Autores: Weber, L. L.; Zhang, C.; Ochoa Álvarez, Idoia (Autor de correspondencia); El-Kebir, M. (Autor de correspondencia)
Título de la revista: PLOS COMPUTATIONAL BIOLOGY
ISSN: 1553-734X
Volumen: 19
Número: 10
Páginas: e1011544
Fecha de publicación: 2023
Resumen:
Emerging ultra-low coverage single-cell DNA sequencing (scDNA-seq) technologies have enabled high resolution evolutionary studies of copy number aberrations (CNAs) within tumors. While these sequencing technologies are well suited for identifying CNAs due to the uniformity of sequencing coverage, the sparsity of coverage poses challenges for the study of single-nucleotide variants (SNVs).
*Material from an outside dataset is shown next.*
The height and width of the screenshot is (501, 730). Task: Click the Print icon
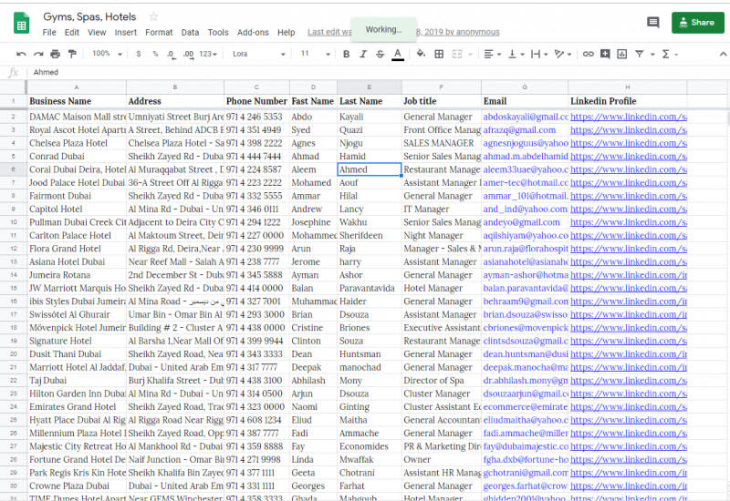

In order to maximize the utility of increasingly available ultra-low coverage scDNA-seq data and obtain a comprehensive understanding of tumor evolution, it is important to also analyze the evolution of SNVs from the same set of tumor cells. We present Phertilizer, a method to infer a clonal tree from ultra-low coverage scDNA-seq data of a tumor. Based on a probabilistic model, our method recursively partitions the data by identifying key evolutionary events in the history of the tumor. We demonstrate the performance of Phertilizer on simulated data as well as on two real datasets, finding that Phertilizer effectively utilizes the copy-number signal inherent in the data to more accurately uncover clonal structure and genotypes compared to previous methods.